Avec ça, on est tous montés dans nos voitures et le chauffeur est parti. Mais une chose que j'ai remarquée, c'est que Betty n'a pas l'air d'aller bien, parce qu'elle n'arrêtait pas de changer de position et de jouer avec ses ongles. C'est ce qu'elle fait quand quelque chose la tracasse.
« Qu'est-ce qui se passe ? » ai-je demandé les yeux fermés en posant ma tête en arrière sur le siège.
« Mais chéri, pourquoi pas empêcher ces pauvres types et ces hooligans affamés d'étudier au même endroit que nous ? » a-t-elle suggéré alors que j'ai gloussé.
« Cette année, c'est différent, ils ne choisissent que deux gagnants parmi des centaines d'élèves qui se sont inscrits à l'examen. » ai-je expliqué en essayant de l'empêcher d'en parler.
« Mais ça devrait pas être comme ça, tu devrais pouvoir faire quelque chose. Genre, on peut pas juste profiter de la dernière année de terminale sans qu'ils soient sur le campus avec nous en paix ? » a-t-elle demandé et j'ai secoué la tête négativement.
« Peut-être que tu devrais en parler à Papa. » a-t-elle dit, ce qui m'a fait ouvrir les yeux instantanément.
« Non ! » lui ai-je lancé.
Elle a continué à râler, ce qui m'a fait m'arrêter chez McDo pour lui prendre un truc et une glace, en pensant que ça l'occuperait un peu.
Mais après, elle a continué à rager de la façon dont elle serait mal à l'aise de savoir que ce genre de personnes partagent le même uniforme qu'elle, ce qui m'a vraiment énervé. Voyant ma réaction, elle a décidé de se taire.
Nous nous sommes arrêtés chez MacDonald et avons essayé de prendre quelque chose qui lui ferait plaisir, ce qui nous a vraiment fait arriver en retard à l'école, au point de ne pas assister à la réunion des profs avant l'examen.
En sortant de la voiture, je me suis dirigé vers la salle d'examen pendant qu'elle partait pour notre salle de classe privée habituelle.

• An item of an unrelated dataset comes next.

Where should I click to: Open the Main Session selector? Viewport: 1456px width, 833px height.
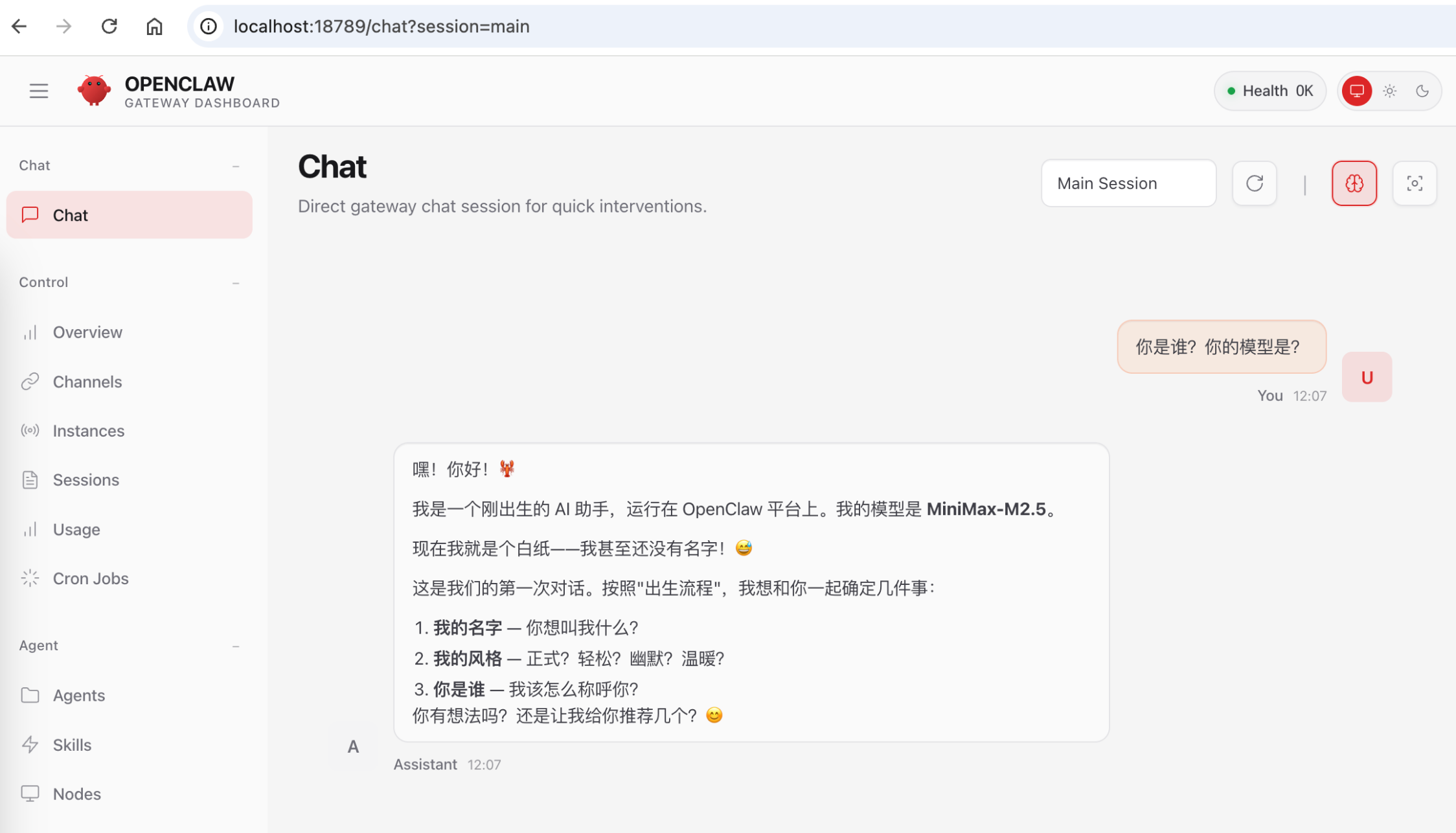1128,183
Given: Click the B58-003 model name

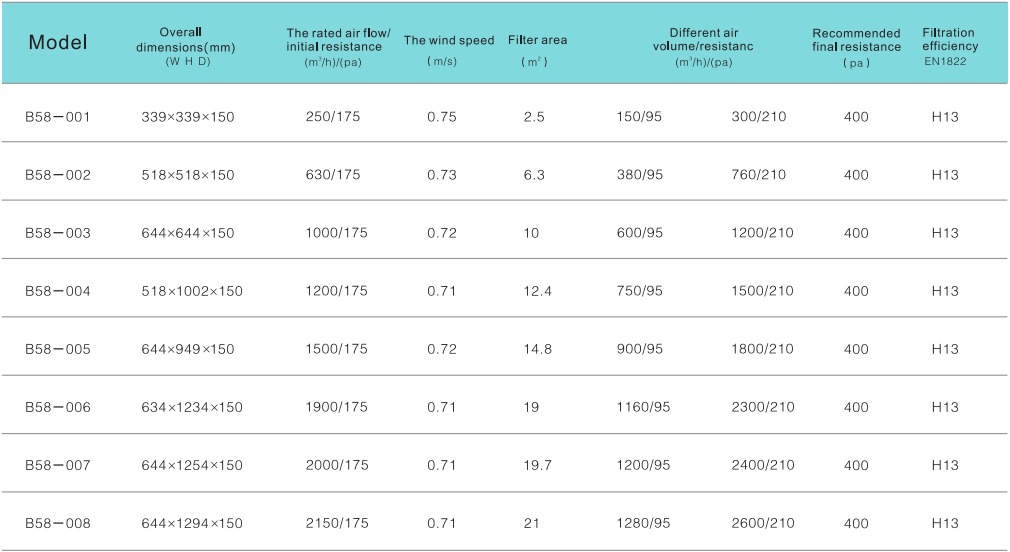Looking at the screenshot, I should (58, 233).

Mon téléphone a commencé à sonner instantanément. Je voulais pas répondre, pensant que c'était Betty qui appelait pour s'excuser, mais le téléphone a continué à sonner, ce qui m'a fait le sortir pour répondre, seulement pour que je percute quelqu'un, ce qui a fait tomber mon téléphone par terre.
J'essayais même d'empêcher la personne et le téléphone de tomber par terre, mais au moment où j'ai entendu le bruit de l'écran de mon téléphone qui se fracassait contre le sol, ma tête s'est emballée, ce qui m'a fait lâcher ma prise autour de la personne.